Está más que demostrado que la
privatización de los servicios públicos es una forma de achicar al Estado en
aras de satisfacer al Mercado, habida cuenta que los fines sociales del sector
gobierno se diluyen y pierden bajo el peregrino supuesto del ahorro. Las empresas de limpia y disposición de
residuos están por hacer negocio y no por cumplir con tareas de beneficio
colectivo. Cuando se deja de pagar la cuota convenida, se suspende el servicio
y punto.

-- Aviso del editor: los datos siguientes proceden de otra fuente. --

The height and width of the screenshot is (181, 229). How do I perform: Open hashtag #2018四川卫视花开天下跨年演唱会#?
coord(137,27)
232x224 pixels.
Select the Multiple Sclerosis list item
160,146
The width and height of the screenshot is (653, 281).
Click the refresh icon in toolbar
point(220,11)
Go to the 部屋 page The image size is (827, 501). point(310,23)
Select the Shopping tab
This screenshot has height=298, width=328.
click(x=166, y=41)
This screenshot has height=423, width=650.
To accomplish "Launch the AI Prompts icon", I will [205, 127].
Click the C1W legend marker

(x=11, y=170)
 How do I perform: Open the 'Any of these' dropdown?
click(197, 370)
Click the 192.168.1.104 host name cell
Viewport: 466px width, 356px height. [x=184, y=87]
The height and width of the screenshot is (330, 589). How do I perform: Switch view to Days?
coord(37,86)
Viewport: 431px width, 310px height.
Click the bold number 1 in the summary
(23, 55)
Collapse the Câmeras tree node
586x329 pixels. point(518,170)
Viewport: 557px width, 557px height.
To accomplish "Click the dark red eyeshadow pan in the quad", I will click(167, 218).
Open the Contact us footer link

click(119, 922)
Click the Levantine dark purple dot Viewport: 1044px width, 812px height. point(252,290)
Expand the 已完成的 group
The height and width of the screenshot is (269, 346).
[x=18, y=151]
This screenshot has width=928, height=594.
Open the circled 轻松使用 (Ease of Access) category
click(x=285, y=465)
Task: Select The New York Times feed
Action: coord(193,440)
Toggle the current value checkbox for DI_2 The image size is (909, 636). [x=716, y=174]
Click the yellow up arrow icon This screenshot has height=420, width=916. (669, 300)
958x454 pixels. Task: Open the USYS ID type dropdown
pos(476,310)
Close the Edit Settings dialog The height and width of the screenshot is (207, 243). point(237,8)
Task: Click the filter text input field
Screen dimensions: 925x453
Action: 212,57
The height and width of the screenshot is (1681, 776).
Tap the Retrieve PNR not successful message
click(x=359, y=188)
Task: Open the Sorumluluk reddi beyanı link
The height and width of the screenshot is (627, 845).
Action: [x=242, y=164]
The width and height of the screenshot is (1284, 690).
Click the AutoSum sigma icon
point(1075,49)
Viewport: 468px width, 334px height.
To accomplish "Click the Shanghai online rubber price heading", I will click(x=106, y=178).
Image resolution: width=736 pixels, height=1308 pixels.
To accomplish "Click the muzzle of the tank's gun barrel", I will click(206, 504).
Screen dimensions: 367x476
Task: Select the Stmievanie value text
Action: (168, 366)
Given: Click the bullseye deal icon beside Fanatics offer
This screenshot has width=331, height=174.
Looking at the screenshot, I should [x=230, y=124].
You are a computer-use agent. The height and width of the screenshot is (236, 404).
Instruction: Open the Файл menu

El Ayuntamiento termina con dos problemas: el pago de su adeudo y la
urgencia de solucionar un potencial problema de salud pública, pero, en
resumidas cuentas, debe afrontar el hecho de no haber cumplido con una
obligación constitucional, como lo es la prestación de los servicios públicos.
Otro servicio esencial es el de
seguridad pública, últimamente bajo los reflectores de una ciudadanía
amedrentada por la realidad de barrios y colonias del centro a la periferia de
las ciudades y comunidades de la entidad. Según se ve, el gobierno del estado
supone que el engendro orweliano del Big Brother representado por la
omnipresencia de un sistema de vigilancia capaz de registrar “quien entra y
quién sale” de Sonora, y que integrará servicios de seguridad, salud e
inteligencia (sic), abarcando escuelas, comercios, calles y avenidas, lo mismo
que vías de entrada a las ciudades, será capaz de garantizar la paz ciudadana,
poner coto a la delincuencia y hacernos acreedores de la confianza de los
inversionistas, en la figura del llamado C5i, Centro de Control, Comando,
Comunicación, Coordinación e Inteligencia, que albergará a un centenar de
especialistas y enlazará servicios al número 911, que por disposición
presidencial (OMG!!!) sustituirá al 066.
Las siglas que amparan las cinco “C” y
la “I”, no alcanzan a explicar la necesidad de una inversión en infraestructura
(que es como se recordará, palabra ajena al lenguaje de Peña Nieto) teniendo ya
funcionando el conocido C4, el cual se pudo haber ampliado y equipado, y menos
el pago anual por prestación de servicios por $486 millones de pesitos.
La presencia, el aval y regocijo del
presidente del Consejo Coordinador Empresarial, Juan Pablo Castañón, egresado
del ITAM e ilustre invitado oficial a la ceremonia de arranque del proyecto y
su protagonismo junto a la gobernadora, no dejan de resultar sospechosos, ya
que la clase empresarial, enemiga de los trabajadores de la educación y de
cualquier manifestación disidente, aparece como parte interesada en un asunto
que, siendo público, da la impresión de que es privado.